**Task prompt:**
This exercise calls for an exact copy of the data below.

**Given records:**
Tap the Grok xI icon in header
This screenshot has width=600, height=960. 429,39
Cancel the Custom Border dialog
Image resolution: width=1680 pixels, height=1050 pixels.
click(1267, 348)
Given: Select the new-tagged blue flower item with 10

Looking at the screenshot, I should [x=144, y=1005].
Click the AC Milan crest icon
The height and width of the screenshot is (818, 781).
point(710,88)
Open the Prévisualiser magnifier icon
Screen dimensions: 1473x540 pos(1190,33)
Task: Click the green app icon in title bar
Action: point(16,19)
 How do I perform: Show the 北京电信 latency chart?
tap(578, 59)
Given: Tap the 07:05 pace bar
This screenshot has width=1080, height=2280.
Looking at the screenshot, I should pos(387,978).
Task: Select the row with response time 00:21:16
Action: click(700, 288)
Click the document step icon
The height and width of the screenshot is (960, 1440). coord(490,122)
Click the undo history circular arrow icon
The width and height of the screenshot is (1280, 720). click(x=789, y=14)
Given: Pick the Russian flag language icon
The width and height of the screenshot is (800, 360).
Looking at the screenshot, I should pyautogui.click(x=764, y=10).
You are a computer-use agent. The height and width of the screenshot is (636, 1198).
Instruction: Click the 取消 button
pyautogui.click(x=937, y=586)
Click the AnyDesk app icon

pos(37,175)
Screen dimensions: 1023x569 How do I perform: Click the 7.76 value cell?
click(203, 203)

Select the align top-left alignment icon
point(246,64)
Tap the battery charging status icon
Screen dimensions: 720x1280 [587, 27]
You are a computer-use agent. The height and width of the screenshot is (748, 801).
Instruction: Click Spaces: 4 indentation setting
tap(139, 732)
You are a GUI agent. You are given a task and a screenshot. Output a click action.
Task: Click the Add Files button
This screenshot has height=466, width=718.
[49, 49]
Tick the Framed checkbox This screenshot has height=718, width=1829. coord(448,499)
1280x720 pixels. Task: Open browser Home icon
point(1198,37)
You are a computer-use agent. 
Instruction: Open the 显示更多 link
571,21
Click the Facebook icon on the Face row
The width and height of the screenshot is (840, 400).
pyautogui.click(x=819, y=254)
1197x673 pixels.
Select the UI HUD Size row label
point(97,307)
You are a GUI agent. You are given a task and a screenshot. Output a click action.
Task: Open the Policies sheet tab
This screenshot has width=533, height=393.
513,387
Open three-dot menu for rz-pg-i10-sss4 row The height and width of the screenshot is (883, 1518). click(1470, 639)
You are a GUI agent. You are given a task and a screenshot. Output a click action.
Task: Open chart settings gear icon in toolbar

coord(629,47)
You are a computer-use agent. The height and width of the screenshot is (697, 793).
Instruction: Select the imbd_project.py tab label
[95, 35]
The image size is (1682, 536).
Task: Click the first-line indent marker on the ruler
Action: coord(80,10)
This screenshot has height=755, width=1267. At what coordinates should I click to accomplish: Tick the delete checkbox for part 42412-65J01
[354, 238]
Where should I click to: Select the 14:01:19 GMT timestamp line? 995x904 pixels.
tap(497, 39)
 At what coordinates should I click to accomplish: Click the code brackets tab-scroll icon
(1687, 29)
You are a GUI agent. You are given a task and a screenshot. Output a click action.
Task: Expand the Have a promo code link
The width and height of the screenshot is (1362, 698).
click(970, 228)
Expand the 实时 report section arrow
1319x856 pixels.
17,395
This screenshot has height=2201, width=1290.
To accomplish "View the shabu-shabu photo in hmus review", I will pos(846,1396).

**The completed task:**
Tap the Grok xI icon in header
This screenshot has width=600, height=960. 429,39
Cancel the Custom Border dialog
Image resolution: width=1680 pixels, height=1050 pixels.
click(1267, 348)
Given: Select the new-tagged blue flower item with 10

Looking at the screenshot, I should [x=144, y=1005].
Click the AC Milan crest icon
The height and width of the screenshot is (818, 781).
point(710,88)
Open the Prévisualiser magnifier icon
Screen dimensions: 1473x540 pos(1190,33)
Task: Click the green app icon in title bar
Action: point(16,19)
 How do I perform: Show the 北京电信 latency chart?
tap(578, 59)
Given: Tap the 07:05 pace bar
This screenshot has width=1080, height=2280.
Looking at the screenshot, I should pos(387,978).
Task: Select the row with response time 00:21:16
Action: click(700, 288)
Click the document step icon
The height and width of the screenshot is (960, 1440). coord(490,122)
Click the undo history circular arrow icon
The width and height of the screenshot is (1280, 720). click(x=789, y=14)
Given: Pick the Russian flag language icon
The width and height of the screenshot is (800, 360).
Looking at the screenshot, I should pyautogui.click(x=764, y=10).
You are a computer-use agent. The height and width of the screenshot is (636, 1198).
Instruction: Click the 取消 button
pyautogui.click(x=937, y=586)
Click the AnyDesk app icon

pos(37,175)
Screen dimensions: 1023x569 How do I perform: Click the 7.76 value cell?
click(203, 203)

Select the align top-left alignment icon
point(246,64)
Tap the battery charging status icon
Screen dimensions: 720x1280 [587, 27]
You are a computer-use agent. The height and width of the screenshot is (748, 801).
Instruction: Click Spaces: 4 indentation setting
tap(139, 732)
You are a GUI agent. You are given a task and a screenshot. Output a click action.
Task: Click the Add Files button
This screenshot has height=466, width=718.
[49, 49]
Tick the Framed checkbox This screenshot has height=718, width=1829. coord(448,499)
1280x720 pixels. Task: Open browser Home icon
point(1198,37)
You are a computer-use agent. 
Instruction: Open the 显示更多 link
571,21
Click the Facebook icon on the Face row
The width and height of the screenshot is (840, 400).
pyautogui.click(x=819, y=254)
1197x673 pixels.
Select the UI HUD Size row label
point(97,307)
You are a GUI agent. You are given a task and a screenshot. Output a click action.
Task: Open the Policies sheet tab
This screenshot has width=533, height=393.
513,387
Open three-dot menu for rz-pg-i10-sss4 row The height and width of the screenshot is (883, 1518). click(1470, 639)
You are a GUI agent. You are given a task and a screenshot. Output a click action.
Task: Open chart settings gear icon in toolbar

coord(629,47)
You are a computer-use agent. The height and width of the screenshot is (697, 793).
Instruction: Select the imbd_project.py tab label
[95, 35]
The image size is (1682, 536).
Task: Click the first-line indent marker on the ruler
Action: coord(80,10)
This screenshot has height=755, width=1267. At what coordinates should I click to accomplish: Tick the delete checkbox for part 42412-65J01
[354, 238]
Where should I click to: Select the 14:01:19 GMT timestamp line? 995x904 pixels.
tap(497, 39)
 At what coordinates should I click to accomplish: Click the code brackets tab-scroll icon
(1687, 29)
You are a GUI agent. You are given a task and a screenshot. Output a click action.
Task: Expand the Have a promo code link
The width and height of the screenshot is (1362, 698).
click(970, 228)
Expand the 实时 report section arrow
1319x856 pixels.
17,395
This screenshot has height=2201, width=1290.
To accomplish "View the shabu-shabu photo in hmus review", I will pos(846,1396).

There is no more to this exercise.